More professional now

In 1910, in fact up until the fifties, nurses were basically handmaidens to doctors. Nurses made beds, changed bedpans, and did all of the other dirty work in the hospital. Few had college degrees; you became a nurse after working for room and board in a training hospital for several years. The status of nurses was very low.

Now, almost every nurse has a college degree. Nurses actually do most of the procedures (after receiving orders from the doctors), and with standing orders, advanced practice nurses can operate pretty independently doing things that only doctors used to do. Scrubs are a lot more practical than those stupid uniforms. Nurses are a lot more professional now, and have a lot higher status than back then.

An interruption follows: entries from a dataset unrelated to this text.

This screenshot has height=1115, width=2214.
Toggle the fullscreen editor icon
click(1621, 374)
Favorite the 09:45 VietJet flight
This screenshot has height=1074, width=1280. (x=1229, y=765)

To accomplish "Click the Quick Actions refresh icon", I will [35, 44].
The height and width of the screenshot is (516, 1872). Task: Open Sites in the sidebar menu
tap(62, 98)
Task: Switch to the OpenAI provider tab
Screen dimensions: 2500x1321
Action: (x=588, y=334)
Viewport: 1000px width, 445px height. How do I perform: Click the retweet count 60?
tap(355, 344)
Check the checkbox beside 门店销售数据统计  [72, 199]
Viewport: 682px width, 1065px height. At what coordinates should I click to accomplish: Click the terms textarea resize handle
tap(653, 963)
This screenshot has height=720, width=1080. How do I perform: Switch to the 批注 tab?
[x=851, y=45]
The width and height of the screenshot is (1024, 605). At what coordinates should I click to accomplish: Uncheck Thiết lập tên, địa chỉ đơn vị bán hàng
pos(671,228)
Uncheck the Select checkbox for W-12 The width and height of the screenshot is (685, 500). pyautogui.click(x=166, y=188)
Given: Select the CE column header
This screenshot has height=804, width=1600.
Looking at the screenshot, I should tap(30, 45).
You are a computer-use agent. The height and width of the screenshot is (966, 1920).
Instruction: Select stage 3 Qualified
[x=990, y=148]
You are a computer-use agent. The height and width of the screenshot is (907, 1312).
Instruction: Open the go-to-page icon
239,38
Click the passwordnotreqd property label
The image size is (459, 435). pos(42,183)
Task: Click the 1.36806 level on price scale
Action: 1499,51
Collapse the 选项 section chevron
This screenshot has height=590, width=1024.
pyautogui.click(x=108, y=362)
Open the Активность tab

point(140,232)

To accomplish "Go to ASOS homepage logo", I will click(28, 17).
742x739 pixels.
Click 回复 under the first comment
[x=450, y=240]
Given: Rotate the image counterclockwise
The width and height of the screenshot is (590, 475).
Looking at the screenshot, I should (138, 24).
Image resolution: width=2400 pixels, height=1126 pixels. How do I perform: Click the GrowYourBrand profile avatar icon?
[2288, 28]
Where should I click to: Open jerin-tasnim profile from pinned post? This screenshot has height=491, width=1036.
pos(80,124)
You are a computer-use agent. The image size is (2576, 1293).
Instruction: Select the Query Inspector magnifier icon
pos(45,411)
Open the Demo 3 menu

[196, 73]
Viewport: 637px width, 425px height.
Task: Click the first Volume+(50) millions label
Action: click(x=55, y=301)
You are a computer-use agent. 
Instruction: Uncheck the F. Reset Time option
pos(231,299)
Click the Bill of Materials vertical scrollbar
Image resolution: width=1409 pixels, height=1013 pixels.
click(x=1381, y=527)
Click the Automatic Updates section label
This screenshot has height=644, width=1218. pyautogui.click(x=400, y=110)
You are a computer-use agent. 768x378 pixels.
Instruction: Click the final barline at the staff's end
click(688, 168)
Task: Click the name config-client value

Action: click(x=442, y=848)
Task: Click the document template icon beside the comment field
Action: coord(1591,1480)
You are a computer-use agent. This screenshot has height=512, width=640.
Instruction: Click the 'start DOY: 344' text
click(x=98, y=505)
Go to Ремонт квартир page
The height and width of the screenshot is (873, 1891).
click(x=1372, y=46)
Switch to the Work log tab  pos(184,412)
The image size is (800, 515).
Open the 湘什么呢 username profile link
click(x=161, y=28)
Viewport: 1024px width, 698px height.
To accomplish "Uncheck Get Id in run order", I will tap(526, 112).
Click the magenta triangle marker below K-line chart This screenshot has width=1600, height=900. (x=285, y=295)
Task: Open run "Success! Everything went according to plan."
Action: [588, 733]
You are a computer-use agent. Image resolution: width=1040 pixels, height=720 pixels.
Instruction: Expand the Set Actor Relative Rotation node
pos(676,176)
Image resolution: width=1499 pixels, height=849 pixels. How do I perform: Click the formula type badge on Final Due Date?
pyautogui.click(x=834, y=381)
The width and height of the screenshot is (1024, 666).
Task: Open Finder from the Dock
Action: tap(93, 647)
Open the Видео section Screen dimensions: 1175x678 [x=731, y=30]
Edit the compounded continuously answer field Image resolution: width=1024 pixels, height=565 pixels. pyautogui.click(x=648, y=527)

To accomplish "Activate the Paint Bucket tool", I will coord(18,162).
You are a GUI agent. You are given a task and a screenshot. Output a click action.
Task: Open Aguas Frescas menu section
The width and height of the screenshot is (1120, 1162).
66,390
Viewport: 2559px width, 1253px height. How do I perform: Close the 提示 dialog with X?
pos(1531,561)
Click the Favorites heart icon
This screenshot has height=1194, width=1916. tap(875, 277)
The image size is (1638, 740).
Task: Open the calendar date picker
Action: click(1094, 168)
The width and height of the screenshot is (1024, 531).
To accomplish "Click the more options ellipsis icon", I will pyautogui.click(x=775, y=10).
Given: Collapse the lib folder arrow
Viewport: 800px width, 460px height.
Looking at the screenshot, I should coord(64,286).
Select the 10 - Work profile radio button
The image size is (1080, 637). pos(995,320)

By the way, the outcomes are a lot better now. I'd much rather be someone in scrubs helping you get better than an "angel" in a uniform watching you die.

Question

Is this is what we're gonna get when National Health Care comes in?

Oh so DIRTY!

By the looks on their faces, I bet they are loath to be in such fresh, clean and starched uniforms only to be told to sit on the dirt and grass. How unsanitary!

Florence Nightingmare

I guess the pretty girls got to be teachers or something.

Garfield Memorial Hospital

This is on the lawn of Garfield Memorial Hospital, which was demolished in 1960, to be replaced by an elementary school and high-rise apartments.

Armed and Dangerous

The two "nurses" on the left have sizeable steel scissors holstered in their waistbands. That would send me home to recuperate.

Momma said..

if you can't say anything nice don't say anything at all.
Nice uniforms.

Boxing Nurses

Looks like the hospital's Nurses Boxing Team to me.

Uniforms

I miss uniforms in the hospital. Uniforms made the nurses easily identifiable from the orderlies or doctors. Today everyone is in scrubs. Whether you are a veterinary tech, dental hygienist or brain surgeon you're in scrubs.

The nurses, I believe, were far more professional than they are in scrubs today.

Even this stern bunch prove my point.

what do we think of matron?

oh go on....just a little smile?

Happy bunch.

The photographer must have said something not to their liking. Like a really bad joke. That one lady on the far right/middle row is giving a look that could kill. One of the weirder photos I've seen on the site.

Comfortable Shoes and Comfortable Uniforms...

were definitely not the order of the day!! Also, love the hats on the ladies on the balcony with tons of fake fruit on them.

Her Eyes Are Telling

The leftmost nurse's eyes tell me that she either has a thing going with the photographer or she plans to soon have a thing going with the photographer.
I wonder how it worked out?

Frost McFrosty

I wouldn't want any one among them to change my bedpan...

The photographer's instructions:

Look away from the camera, and think of sour lemons.

Given some of those "smiles"/snarls...

I'd be VERY motivated to get well quickly... :)

Evil Angels

They all look like they can't wait to get their hands on a patient. And I don't mean in a healing sort of way.